# OFA Clearances



## arpenn (Feb 22, 2010)

Did the parents of your Golden Retriever have their OFA hips and elbow clearances? Heart and Eye Clearances? Please comment or explain if parent clearances are different. I am also curious how the price of the dog corresponds to the clearances the parents had but I didn't know how to tie that into the pole.


----------



## tippykayak (Oct 27, 2008)

Isn't it CERF? Cool poll.


----------



## MILLIESMOM (Aug 13, 2006)

Millies father did, her mother did not. My new girl Brie is CKC reg.

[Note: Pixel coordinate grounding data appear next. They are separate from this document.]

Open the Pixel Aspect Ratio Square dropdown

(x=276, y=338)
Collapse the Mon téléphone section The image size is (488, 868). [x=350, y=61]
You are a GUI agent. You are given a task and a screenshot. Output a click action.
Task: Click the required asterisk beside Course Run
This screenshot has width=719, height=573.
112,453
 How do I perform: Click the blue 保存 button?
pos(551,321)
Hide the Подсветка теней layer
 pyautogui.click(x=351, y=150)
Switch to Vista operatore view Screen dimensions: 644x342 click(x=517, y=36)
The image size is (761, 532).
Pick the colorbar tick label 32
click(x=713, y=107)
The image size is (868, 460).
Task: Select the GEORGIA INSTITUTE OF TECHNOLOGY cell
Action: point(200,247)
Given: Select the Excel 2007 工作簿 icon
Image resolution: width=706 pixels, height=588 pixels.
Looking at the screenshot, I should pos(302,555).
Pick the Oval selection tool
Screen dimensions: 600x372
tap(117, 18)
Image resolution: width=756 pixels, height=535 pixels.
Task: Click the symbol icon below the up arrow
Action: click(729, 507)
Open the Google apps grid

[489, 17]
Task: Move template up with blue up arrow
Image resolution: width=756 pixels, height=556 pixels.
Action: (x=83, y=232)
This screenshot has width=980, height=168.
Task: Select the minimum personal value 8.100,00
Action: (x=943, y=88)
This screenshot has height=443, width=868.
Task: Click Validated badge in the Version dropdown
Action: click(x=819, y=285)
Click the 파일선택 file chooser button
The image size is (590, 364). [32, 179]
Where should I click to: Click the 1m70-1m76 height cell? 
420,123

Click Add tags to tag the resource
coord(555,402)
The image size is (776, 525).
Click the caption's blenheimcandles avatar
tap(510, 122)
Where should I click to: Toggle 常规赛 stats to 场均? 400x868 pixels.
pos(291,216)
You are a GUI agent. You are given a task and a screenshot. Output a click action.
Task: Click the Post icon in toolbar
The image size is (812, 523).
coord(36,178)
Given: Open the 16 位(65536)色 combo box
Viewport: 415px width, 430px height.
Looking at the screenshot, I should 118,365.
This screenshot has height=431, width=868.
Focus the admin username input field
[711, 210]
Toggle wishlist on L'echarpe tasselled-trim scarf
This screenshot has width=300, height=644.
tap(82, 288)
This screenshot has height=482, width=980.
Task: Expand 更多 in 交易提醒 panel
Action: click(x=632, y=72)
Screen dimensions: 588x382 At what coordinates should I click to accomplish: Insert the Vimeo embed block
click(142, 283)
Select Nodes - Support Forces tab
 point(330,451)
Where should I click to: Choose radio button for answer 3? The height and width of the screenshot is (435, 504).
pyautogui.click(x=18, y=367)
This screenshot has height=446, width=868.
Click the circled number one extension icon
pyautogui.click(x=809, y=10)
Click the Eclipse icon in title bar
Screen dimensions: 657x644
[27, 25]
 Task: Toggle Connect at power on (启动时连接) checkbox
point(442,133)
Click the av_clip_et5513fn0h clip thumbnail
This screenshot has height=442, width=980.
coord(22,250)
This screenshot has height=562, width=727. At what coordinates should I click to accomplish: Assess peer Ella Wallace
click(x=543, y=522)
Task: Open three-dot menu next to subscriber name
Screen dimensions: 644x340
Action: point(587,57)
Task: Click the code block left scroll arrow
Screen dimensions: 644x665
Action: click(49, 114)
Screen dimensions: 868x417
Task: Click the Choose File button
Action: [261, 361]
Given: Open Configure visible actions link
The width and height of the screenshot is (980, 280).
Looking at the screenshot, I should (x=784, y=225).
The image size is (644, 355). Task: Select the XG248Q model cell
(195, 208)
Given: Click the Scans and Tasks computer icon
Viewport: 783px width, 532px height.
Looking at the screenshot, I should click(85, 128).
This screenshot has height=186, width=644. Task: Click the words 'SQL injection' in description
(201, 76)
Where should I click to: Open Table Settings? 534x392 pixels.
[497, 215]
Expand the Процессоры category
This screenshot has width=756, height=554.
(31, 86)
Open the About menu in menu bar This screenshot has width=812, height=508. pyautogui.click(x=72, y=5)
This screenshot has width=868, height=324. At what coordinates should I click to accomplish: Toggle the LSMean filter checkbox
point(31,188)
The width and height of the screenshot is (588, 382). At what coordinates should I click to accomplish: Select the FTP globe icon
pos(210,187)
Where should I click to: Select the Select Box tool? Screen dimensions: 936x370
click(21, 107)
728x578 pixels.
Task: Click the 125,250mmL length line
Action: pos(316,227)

I have never had a dog that was registered this way. Can anyone enlighten me. Of course we got her because her owner is moving and cannot take two dogs. She is a beautiful dog.


----------



## tippykayak (Oct 27, 2008)

MILLIESMOM said:


> Millies father did, her mother did not. My new girl Brie is CKC reg. I have never had a dog that was registered this way. Can anyone enlighten me. Of course we got her because her owner is moving and cannot take two dogs. She is a beautiful dog.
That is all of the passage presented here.